_SUPPLIED MATERIAL:_
********
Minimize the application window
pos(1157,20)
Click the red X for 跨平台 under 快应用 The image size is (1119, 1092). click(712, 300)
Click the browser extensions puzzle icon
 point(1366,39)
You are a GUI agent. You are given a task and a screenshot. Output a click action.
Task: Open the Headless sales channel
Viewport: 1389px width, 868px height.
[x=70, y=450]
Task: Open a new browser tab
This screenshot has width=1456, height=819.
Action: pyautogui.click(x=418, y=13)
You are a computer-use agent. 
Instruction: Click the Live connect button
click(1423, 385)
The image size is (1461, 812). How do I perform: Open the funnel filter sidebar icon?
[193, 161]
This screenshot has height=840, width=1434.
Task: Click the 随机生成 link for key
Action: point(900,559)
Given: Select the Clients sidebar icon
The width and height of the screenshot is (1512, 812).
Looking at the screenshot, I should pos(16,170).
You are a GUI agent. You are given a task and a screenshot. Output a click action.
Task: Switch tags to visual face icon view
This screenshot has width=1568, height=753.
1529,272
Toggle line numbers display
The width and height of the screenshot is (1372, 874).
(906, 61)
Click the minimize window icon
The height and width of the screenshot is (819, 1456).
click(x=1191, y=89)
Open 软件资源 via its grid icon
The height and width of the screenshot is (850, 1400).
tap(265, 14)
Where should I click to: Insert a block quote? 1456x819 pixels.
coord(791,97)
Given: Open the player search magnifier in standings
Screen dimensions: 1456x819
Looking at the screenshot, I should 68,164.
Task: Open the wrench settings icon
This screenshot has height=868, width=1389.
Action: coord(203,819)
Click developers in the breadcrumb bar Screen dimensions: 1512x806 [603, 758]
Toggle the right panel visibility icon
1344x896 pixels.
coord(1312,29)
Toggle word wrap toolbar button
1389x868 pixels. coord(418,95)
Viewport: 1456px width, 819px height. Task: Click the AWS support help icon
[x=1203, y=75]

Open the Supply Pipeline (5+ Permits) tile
********
_ACTION ITEM:_ Write out only what runs from the line holding "Toggle word wrap toolbar button" through the last line of the records, exactly as shown.

_RESULT BELOW:_
Toggle word wrap toolbar button
1389x868 pixels. coord(418,95)
Viewport: 1456px width, 819px height. Task: Click the AWS support help icon
[x=1203, y=75]

Open the Supply Pipeline (5+ Permits) tile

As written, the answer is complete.